___ Material to process ___

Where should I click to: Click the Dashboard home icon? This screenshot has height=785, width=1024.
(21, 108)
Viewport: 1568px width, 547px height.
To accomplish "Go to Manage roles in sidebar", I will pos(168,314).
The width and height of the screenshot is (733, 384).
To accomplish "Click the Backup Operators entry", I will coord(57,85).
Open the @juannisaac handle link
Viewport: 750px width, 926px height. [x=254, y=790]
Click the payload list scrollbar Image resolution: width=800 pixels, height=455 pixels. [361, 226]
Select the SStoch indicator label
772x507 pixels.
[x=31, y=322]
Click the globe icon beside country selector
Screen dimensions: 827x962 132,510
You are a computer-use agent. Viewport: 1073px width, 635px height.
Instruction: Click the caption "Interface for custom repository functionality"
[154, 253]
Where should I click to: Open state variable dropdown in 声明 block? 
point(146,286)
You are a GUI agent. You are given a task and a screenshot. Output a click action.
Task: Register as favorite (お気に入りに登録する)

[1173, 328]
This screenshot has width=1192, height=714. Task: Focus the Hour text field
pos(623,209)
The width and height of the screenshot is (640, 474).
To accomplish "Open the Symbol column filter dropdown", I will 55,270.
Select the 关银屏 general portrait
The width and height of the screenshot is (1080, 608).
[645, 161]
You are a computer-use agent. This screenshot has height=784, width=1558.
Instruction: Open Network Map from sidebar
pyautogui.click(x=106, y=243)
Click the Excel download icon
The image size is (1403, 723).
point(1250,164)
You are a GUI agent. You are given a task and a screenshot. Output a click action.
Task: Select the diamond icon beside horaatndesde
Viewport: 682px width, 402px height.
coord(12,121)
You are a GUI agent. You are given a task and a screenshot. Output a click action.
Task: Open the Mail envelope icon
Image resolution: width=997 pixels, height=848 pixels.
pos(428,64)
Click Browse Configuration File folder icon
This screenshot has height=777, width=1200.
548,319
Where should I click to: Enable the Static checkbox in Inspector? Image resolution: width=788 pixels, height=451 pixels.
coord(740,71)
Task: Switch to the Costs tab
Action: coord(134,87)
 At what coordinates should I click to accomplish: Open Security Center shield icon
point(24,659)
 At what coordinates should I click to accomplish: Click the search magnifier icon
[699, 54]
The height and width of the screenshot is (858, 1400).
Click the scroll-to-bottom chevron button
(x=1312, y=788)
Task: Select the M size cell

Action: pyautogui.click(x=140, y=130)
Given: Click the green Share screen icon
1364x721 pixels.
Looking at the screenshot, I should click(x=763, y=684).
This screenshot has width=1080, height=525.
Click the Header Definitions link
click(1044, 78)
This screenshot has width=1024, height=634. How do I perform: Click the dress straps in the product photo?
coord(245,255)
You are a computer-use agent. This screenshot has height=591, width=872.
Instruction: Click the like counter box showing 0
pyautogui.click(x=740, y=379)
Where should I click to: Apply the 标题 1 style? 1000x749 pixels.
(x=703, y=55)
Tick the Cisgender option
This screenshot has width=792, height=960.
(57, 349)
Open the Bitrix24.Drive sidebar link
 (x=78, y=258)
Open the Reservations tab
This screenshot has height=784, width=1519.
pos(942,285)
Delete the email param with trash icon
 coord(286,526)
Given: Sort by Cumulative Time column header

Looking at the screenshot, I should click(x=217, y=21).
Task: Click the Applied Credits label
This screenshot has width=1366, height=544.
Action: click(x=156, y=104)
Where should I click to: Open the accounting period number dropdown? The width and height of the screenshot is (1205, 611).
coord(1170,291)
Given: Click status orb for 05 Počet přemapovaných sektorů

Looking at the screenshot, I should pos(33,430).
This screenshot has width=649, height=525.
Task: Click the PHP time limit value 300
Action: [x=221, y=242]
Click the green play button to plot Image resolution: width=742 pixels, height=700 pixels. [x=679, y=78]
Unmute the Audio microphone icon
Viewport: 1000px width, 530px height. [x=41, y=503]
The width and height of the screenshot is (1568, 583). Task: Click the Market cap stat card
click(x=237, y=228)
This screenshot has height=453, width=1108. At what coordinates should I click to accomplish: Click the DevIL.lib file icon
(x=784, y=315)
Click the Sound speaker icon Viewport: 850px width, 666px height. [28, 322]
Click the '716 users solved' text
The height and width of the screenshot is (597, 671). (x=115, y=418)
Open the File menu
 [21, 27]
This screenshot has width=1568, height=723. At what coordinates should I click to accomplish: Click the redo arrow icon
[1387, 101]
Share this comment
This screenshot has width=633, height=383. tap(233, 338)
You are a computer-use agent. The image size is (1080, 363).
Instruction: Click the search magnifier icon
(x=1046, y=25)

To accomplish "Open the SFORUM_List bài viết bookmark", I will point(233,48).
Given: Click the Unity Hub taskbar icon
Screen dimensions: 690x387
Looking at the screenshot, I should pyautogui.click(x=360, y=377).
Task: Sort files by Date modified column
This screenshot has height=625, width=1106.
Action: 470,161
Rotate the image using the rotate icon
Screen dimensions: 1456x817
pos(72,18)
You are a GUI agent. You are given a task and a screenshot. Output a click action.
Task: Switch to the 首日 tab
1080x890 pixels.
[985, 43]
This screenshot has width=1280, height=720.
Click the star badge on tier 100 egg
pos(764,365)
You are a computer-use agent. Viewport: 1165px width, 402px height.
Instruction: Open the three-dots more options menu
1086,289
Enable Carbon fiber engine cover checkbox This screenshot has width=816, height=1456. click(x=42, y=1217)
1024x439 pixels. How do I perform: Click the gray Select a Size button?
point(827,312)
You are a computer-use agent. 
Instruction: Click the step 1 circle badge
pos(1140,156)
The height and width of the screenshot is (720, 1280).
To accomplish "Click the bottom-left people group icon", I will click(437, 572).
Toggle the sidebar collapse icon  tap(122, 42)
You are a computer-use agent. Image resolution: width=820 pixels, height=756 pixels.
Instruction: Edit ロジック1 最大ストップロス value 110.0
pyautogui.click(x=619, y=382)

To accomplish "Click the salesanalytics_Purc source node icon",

___

Task statement » Transcribe, exactly and completely, all of the entries.

Answer to this exercise »
Where should I click to: Click the Dashboard home icon? This screenshot has height=785, width=1024.
(21, 108)
Viewport: 1568px width, 547px height.
To accomplish "Go to Manage roles in sidebar", I will pos(168,314).
The width and height of the screenshot is (733, 384).
To accomplish "Click the Backup Operators entry", I will coord(57,85).
Open the @juannisaac handle link
Viewport: 750px width, 926px height. [x=254, y=790]
Click the payload list scrollbar Image resolution: width=800 pixels, height=455 pixels. [361, 226]
Select the SStoch indicator label
772x507 pixels.
[x=31, y=322]
Click the globe icon beside country selector
Screen dimensions: 827x962 132,510
You are a computer-use agent. Viewport: 1073px width, 635px height.
Instruction: Click the caption "Interface for custom repository functionality"
[154, 253]
Where should I click to: Open state variable dropdown in 声明 block? 
point(146,286)
You are a GUI agent. You are given a task and a screenshot. Output a click action.
Task: Register as favorite (お気に入りに登録する)

[1173, 328]
This screenshot has width=1192, height=714. Task: Focus the Hour text field
pos(623,209)
The width and height of the screenshot is (640, 474).
To accomplish "Open the Symbol column filter dropdown", I will 55,270.
Select the 关银屏 general portrait
The width and height of the screenshot is (1080, 608).
[645, 161]
You are a computer-use agent. This screenshot has height=784, width=1558.
Instruction: Open Network Map from sidebar
pyautogui.click(x=106, y=243)
Click the Excel download icon
The image size is (1403, 723).
point(1250,164)
You are a GUI agent. You are given a task and a screenshot. Output a click action.
Task: Select the diamond icon beside horaatndesde
Viewport: 682px width, 402px height.
coord(12,121)
You are a GUI agent. You are given a task and a screenshot. Output a click action.
Task: Open the Mail envelope icon
Image resolution: width=997 pixels, height=848 pixels.
pos(428,64)
Click Browse Configuration File folder icon
This screenshot has height=777, width=1200.
548,319
Where should I click to: Enable the Static checkbox in Inspector? Image resolution: width=788 pixels, height=451 pixels.
coord(740,71)
Task: Switch to the Costs tab
Action: coord(134,87)
 At what coordinates should I click to accomplish: Open Security Center shield icon
point(24,659)
 At what coordinates should I click to accomplish: Click the search magnifier icon
[699, 54]
The height and width of the screenshot is (858, 1400).
Click the scroll-to-bottom chevron button
(x=1312, y=788)
Task: Select the M size cell

Action: pyautogui.click(x=140, y=130)
Given: Click the green Share screen icon
1364x721 pixels.
Looking at the screenshot, I should click(x=763, y=684).
This screenshot has width=1080, height=525.
Click the Header Definitions link
click(1044, 78)
This screenshot has width=1024, height=634. How do I perform: Click the dress straps in the product photo?
coord(245,255)
You are a computer-use agent. This screenshot has height=591, width=872.
Instruction: Click the like counter box showing 0
pyautogui.click(x=740, y=379)
Where should I click to: Apply the 标题 1 style? 1000x749 pixels.
(x=703, y=55)
Tick the Cisgender option
This screenshot has width=792, height=960.
(57, 349)
Open the Bitrix24.Drive sidebar link
 (x=78, y=258)
Open the Reservations tab
This screenshot has height=784, width=1519.
pos(942,285)
Delete the email param with trash icon
 coord(286,526)
Given: Sort by Cumulative Time column header

Looking at the screenshot, I should click(x=217, y=21).
Task: Click the Applied Credits label
This screenshot has width=1366, height=544.
Action: click(x=156, y=104)
Where should I click to: Open the accounting period number dropdown? The width and height of the screenshot is (1205, 611).
coord(1170,291)
Given: Click status orb for 05 Počet přemapovaných sektorů

Looking at the screenshot, I should pos(33,430).
This screenshot has width=649, height=525.
Task: Click the PHP time limit value 300
Action: [x=221, y=242]
Click the green play button to plot Image resolution: width=742 pixels, height=700 pixels. [x=679, y=78]
Unmute the Audio microphone icon
Viewport: 1000px width, 530px height. [x=41, y=503]
The width and height of the screenshot is (1568, 583). Task: Click the Market cap stat card
click(x=237, y=228)
This screenshot has height=453, width=1108. At what coordinates should I click to accomplish: Click the DevIL.lib file icon
(x=784, y=315)
Click the Sound speaker icon Viewport: 850px width, 666px height. [28, 322]
Click the '716 users solved' text
The height and width of the screenshot is (597, 671). (x=115, y=418)
Open the File menu
 [21, 27]
This screenshot has width=1568, height=723. At what coordinates should I click to accomplish: Click the redo arrow icon
[1387, 101]
Share this comment
This screenshot has width=633, height=383. tap(233, 338)
You are a computer-use agent. The image size is (1080, 363).
Instruction: Click the search magnifier icon
(x=1046, y=25)

To accomplish "Open the SFORUM_List bài viết bookmark", I will point(233,48).
Given: Click the Unity Hub taskbar icon
Screen dimensions: 690x387
Looking at the screenshot, I should pyautogui.click(x=360, y=377).
Task: Sort files by Date modified column
This screenshot has height=625, width=1106.
Action: 470,161
Rotate the image using the rotate icon
Screen dimensions: 1456x817
pos(72,18)
You are a GUI agent. You are given a task and a screenshot. Output a click action.
Task: Switch to the 首日 tab
1080x890 pixels.
[985, 43]
This screenshot has width=1280, height=720.
Click the star badge on tier 100 egg
pos(764,365)
You are a computer-use agent. Viewport: 1165px width, 402px height.
Instruction: Open the three-dots more options menu
1086,289
Enable Carbon fiber engine cover checkbox This screenshot has width=816, height=1456. click(x=42, y=1217)
1024x439 pixels. How do I perform: Click the gray Select a Size button?
point(827,312)
You are a computer-use agent. 
Instruction: Click the step 1 circle badge
pos(1140,156)
The height and width of the screenshot is (720, 1280).
To accomplish "Click the bottom-left people group icon", I will click(437, 572).
Toggle the sidebar collapse icon  tap(122, 42)
You are a computer-use agent. Image resolution: width=820 pixels, height=756 pixels.
Instruction: Edit ロジック1 最大ストップロス value 110.0
pyautogui.click(x=619, y=382)

To accomplish "Click the salesanalytics_Purc source node icon",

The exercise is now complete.